-- Start of Stored data --
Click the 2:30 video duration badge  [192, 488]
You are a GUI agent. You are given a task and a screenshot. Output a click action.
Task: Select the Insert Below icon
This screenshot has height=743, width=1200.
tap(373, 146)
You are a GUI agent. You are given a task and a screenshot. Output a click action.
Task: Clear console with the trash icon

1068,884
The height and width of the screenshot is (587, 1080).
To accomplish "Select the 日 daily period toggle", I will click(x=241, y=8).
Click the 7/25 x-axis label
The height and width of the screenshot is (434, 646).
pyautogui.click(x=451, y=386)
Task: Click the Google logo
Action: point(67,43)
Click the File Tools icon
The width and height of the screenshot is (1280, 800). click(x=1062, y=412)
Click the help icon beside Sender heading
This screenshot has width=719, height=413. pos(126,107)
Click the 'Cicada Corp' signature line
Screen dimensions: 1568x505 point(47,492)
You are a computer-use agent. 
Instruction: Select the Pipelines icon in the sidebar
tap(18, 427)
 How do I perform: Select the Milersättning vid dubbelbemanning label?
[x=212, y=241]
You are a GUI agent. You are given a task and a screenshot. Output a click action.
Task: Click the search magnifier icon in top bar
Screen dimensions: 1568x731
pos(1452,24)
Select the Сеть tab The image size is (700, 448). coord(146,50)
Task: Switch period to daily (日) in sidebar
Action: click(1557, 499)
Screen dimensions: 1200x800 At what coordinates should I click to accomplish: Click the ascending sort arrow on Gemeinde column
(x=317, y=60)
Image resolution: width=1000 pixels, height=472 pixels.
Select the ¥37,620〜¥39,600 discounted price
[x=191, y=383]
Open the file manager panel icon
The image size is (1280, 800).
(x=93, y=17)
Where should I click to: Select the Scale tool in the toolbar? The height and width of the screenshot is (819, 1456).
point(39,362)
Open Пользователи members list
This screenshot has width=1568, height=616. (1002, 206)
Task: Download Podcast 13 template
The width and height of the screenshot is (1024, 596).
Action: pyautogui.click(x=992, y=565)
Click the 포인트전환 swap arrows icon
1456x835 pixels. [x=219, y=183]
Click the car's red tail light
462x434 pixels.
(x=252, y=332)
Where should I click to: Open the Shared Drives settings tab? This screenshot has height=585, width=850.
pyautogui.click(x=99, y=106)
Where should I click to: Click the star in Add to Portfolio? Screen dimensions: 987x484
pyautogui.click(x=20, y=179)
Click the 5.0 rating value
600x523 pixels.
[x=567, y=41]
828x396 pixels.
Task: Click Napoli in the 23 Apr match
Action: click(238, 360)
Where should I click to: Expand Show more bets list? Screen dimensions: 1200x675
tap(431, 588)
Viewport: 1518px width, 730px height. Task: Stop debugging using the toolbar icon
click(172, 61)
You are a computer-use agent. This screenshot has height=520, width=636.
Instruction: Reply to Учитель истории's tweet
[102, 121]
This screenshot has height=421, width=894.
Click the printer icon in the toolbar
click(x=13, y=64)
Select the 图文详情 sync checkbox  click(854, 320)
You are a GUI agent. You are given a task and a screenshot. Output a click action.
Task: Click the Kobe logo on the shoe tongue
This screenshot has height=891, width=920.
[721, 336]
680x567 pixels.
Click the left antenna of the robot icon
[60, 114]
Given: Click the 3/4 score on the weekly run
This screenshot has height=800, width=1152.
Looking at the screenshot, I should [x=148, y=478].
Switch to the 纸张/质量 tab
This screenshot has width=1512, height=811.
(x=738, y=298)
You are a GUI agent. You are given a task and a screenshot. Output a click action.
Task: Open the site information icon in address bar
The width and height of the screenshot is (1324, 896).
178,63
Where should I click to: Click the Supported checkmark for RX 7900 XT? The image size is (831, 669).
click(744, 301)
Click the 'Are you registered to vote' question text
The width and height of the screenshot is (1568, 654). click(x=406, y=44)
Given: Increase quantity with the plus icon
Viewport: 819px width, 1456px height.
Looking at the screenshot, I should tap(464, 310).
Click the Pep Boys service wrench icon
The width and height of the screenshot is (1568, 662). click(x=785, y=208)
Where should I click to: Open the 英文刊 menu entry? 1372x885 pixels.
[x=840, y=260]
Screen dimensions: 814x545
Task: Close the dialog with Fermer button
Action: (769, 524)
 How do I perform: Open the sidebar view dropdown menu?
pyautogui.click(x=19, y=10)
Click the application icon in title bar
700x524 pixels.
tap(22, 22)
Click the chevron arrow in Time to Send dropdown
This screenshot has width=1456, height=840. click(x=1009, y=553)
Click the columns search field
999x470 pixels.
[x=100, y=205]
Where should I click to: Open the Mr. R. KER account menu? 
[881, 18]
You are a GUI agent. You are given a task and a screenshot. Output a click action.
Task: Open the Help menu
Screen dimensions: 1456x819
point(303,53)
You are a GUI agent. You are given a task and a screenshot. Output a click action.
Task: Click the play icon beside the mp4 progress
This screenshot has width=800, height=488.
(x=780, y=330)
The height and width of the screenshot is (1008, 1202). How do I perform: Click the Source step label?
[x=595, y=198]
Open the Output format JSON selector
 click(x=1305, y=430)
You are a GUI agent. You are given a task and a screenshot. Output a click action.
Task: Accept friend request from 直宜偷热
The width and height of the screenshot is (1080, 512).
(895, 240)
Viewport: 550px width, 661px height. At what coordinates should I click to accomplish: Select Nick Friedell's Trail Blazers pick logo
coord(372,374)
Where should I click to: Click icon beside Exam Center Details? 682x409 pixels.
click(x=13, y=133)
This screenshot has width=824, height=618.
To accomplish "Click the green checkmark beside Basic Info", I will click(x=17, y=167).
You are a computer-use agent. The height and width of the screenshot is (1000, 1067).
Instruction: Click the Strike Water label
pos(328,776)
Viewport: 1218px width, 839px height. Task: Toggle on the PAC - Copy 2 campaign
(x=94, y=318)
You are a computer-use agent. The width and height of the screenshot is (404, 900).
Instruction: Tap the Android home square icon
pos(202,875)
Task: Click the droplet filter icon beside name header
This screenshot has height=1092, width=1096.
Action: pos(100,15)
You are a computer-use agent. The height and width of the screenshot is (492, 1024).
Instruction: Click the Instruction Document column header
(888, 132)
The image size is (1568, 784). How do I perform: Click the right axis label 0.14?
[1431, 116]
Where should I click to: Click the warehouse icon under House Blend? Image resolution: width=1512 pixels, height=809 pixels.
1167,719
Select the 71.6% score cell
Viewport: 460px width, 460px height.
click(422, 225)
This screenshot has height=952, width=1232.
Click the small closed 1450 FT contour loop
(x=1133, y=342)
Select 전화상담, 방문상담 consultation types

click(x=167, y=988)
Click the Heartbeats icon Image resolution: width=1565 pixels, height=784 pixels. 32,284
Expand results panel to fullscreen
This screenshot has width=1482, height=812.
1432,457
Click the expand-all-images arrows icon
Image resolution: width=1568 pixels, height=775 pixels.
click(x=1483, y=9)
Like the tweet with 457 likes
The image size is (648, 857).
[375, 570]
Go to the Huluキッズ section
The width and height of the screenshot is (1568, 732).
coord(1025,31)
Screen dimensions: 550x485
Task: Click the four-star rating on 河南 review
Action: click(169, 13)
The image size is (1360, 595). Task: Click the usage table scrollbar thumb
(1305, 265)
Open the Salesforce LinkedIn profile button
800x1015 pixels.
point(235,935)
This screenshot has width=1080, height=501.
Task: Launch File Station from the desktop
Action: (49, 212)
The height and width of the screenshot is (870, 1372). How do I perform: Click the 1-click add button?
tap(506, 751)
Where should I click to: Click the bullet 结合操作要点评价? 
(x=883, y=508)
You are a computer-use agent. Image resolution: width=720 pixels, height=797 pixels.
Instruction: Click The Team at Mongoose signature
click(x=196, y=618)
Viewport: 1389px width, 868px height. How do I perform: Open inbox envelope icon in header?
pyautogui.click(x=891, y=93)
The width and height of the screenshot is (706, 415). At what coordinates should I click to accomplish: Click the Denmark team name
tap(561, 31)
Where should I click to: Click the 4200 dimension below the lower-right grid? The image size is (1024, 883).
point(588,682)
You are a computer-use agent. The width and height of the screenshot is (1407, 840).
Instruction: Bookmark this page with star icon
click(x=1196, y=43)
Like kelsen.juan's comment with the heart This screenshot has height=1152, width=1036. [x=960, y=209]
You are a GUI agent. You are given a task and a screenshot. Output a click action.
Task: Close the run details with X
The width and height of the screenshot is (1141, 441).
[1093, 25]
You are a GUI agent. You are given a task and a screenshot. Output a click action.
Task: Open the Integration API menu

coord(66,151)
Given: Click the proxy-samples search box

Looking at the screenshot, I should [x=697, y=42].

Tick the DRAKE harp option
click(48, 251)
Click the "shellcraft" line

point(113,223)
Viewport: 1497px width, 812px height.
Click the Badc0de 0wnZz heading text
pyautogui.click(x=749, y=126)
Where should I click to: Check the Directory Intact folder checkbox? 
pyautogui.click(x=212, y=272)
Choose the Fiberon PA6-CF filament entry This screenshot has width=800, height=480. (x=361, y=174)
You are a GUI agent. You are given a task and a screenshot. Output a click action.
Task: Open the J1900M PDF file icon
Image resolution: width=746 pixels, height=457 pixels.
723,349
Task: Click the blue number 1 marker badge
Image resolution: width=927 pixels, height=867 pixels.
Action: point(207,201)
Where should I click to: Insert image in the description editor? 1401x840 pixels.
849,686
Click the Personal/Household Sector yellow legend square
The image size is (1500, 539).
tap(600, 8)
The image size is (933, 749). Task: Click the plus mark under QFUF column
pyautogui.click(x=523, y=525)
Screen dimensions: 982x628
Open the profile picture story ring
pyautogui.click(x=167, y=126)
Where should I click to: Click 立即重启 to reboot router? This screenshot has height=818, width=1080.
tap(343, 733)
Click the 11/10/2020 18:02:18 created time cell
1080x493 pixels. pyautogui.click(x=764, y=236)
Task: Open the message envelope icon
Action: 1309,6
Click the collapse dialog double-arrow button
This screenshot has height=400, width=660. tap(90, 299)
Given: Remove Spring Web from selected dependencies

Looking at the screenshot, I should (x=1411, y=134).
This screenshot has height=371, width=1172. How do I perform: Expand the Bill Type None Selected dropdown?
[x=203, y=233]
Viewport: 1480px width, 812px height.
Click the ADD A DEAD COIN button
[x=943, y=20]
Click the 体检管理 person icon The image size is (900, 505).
-- End of Stored data --
- **What to produce**
Scale the entries from the first line through the line with "will click(x=241, y=8).", writing every line out again, requests included. Multiply each coordinate in the answers by 2.05 and round to whole numbers, with halves going up.

- **Answer to this task**
Click the 2:30 video duration badge  [394, 1000]
You are a GUI agent. You are given a task and a screenshot. Output a click action.
Task: Select the Insert Below icon
This screenshot has height=743, width=1200.
tap(765, 299)
You are a GUI agent. You are given a task and a screenshot. Output a click action.
Task: Clear console with the trash icon

2189,1812
The height and width of the screenshot is (587, 1080).
To accomplish "Select the 日 daily period toggle", I will click(x=494, y=16).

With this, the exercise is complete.